_Task prompt_. Starting at the line with "Where should I" and going through the last of the items, write those lines again with "gold" changed to "silver" and nothing else altered. Leave out the pictures.

_Supplied data_.
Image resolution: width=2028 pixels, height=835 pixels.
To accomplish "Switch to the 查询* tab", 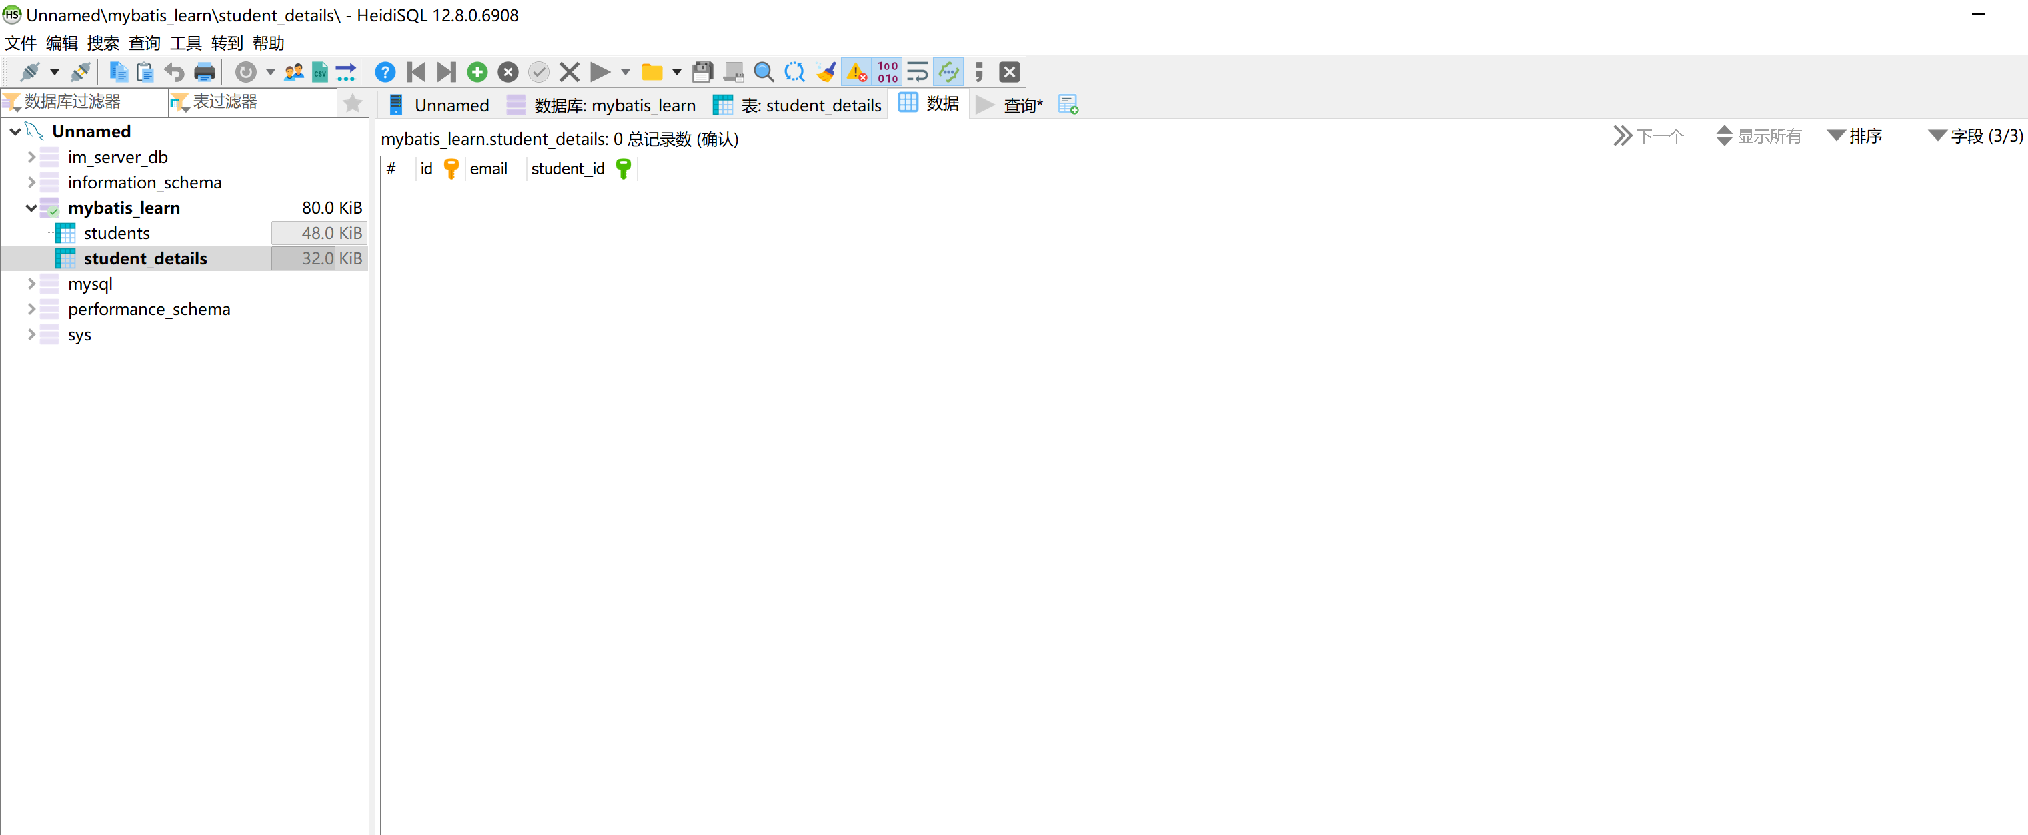I will coord(1012,105).
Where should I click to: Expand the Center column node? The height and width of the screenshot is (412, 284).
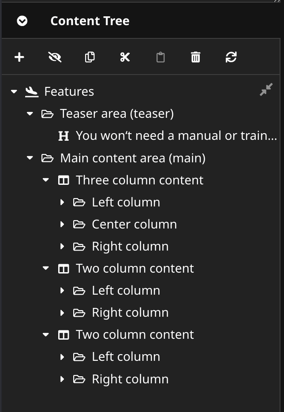tap(62, 224)
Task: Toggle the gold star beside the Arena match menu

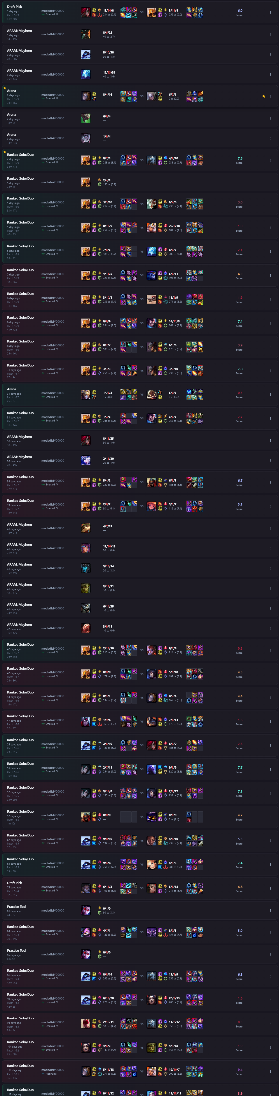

_Full answer_.
Where should I click to: Expand the Center column node? The height and width of the screenshot is (412, 284).
tap(62, 224)
Task: Toggle the silver star beside the Arena match menu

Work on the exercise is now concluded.